Content starts

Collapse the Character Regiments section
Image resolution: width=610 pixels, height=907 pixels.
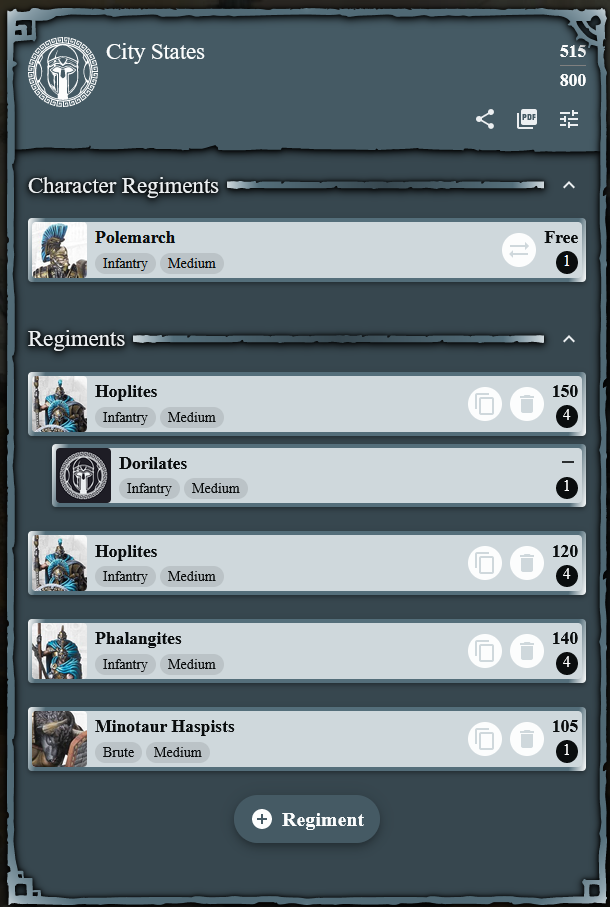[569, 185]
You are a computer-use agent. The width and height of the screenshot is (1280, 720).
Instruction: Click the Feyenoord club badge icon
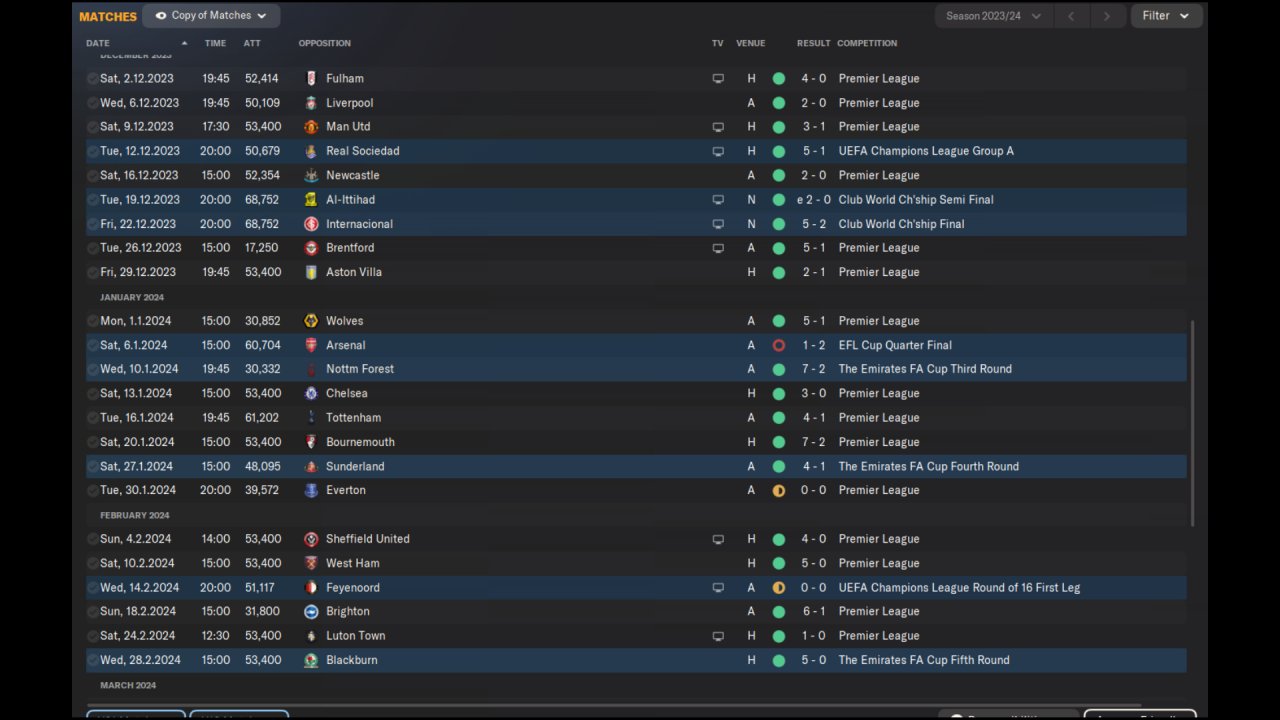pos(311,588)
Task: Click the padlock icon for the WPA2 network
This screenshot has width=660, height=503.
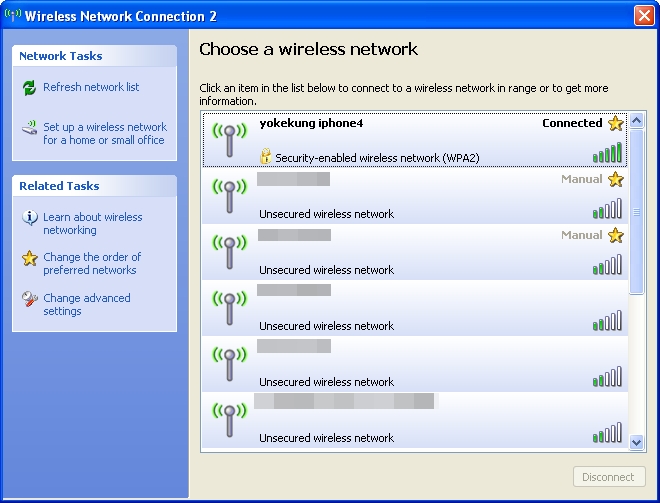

Content ends

TASK DESCRIPTION:
What is needed is every line from the one with "Image resolution: width=610" to the final line of the listing above, set down exactly and with the pictures left out.

SOLUTION FOR THIS TASK:
Image resolution: width=610 pixels, height=907 pixels.
[569, 185]
You are a computer-use agent. The width and height of the screenshot is (1280, 720).
Instruction: Click the Feyenoord club badge icon
pos(311,588)
Task: Click the padlock icon for the WPA2 network
This screenshot has width=660, height=503.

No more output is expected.